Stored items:

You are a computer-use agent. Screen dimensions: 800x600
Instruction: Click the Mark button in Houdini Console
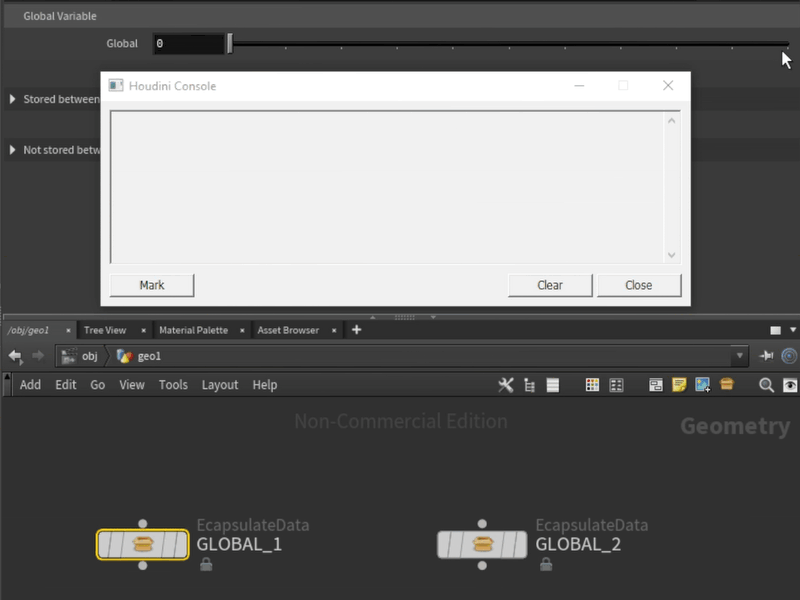tap(151, 285)
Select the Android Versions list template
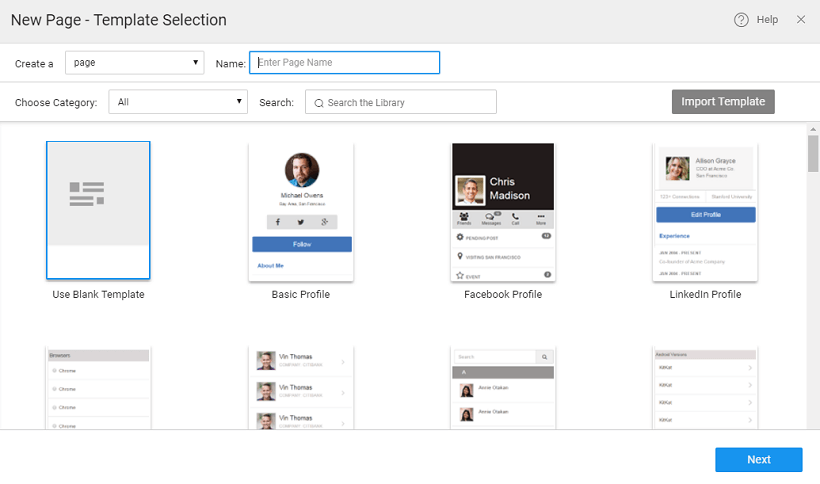820x484 pixels. pos(705,388)
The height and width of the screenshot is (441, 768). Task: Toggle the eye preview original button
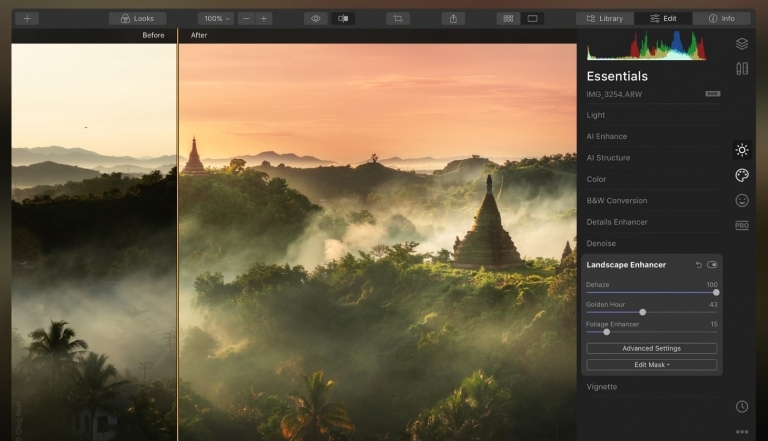316,18
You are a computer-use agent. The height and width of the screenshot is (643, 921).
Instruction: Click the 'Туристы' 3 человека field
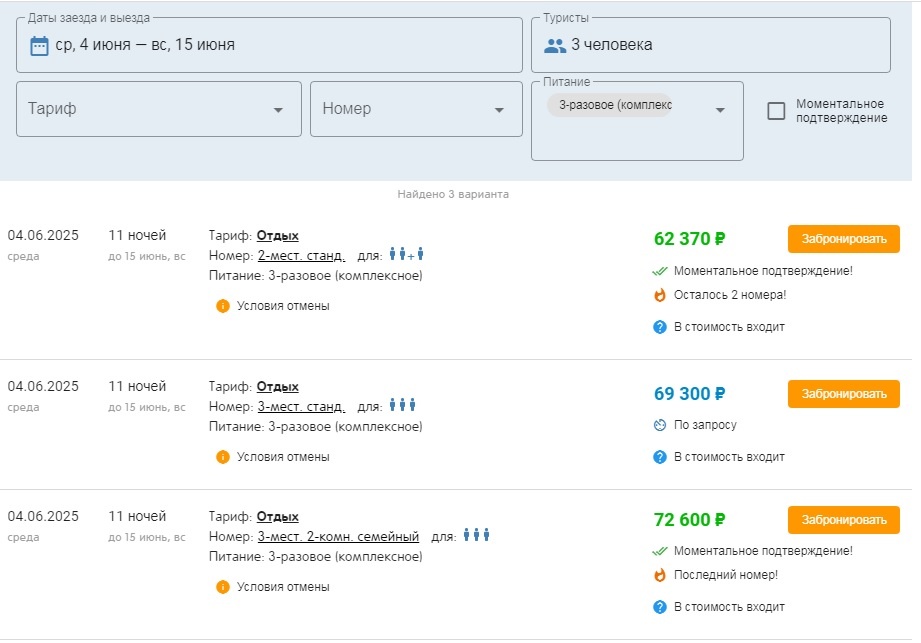pyautogui.click(x=710, y=45)
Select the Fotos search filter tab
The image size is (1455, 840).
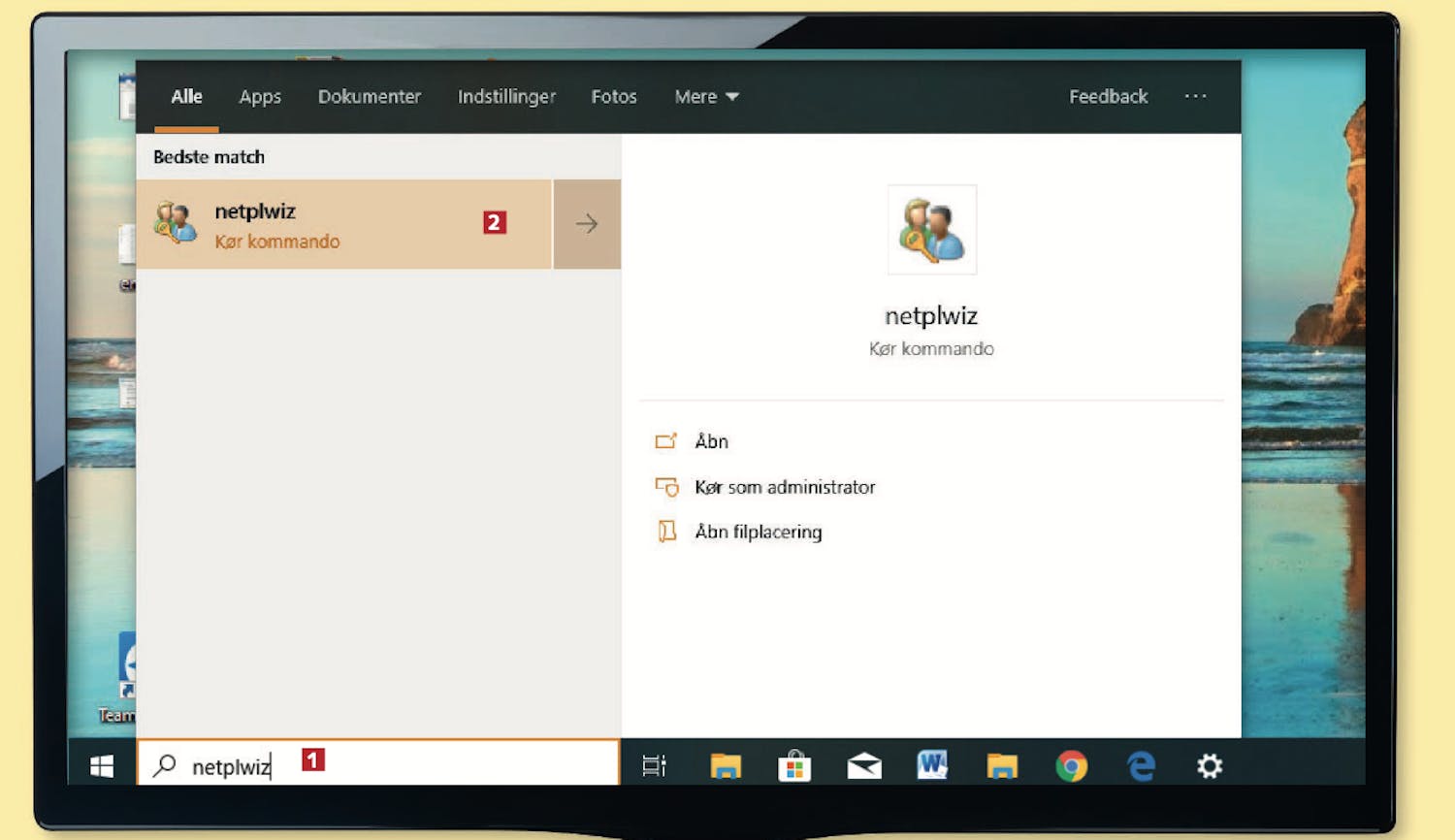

Your objective: Repeat only the lines from the one holding "Select the Android Versions list template" through the last line of the data, inclusive. Keep the pictures out.

Reply:
Select the Android Versions list template
820x484 pixels. pos(705,388)
The height and width of the screenshot is (441, 768). Task: Toggle the eye preview original button
316,18
You are a computer-use agent. The height and width of the screenshot is (643, 921).
Instruction: Click the 'Туристы' 3 человека field
pyautogui.click(x=710, y=45)
Select the Fotos search filter tab
The image size is (1455, 840).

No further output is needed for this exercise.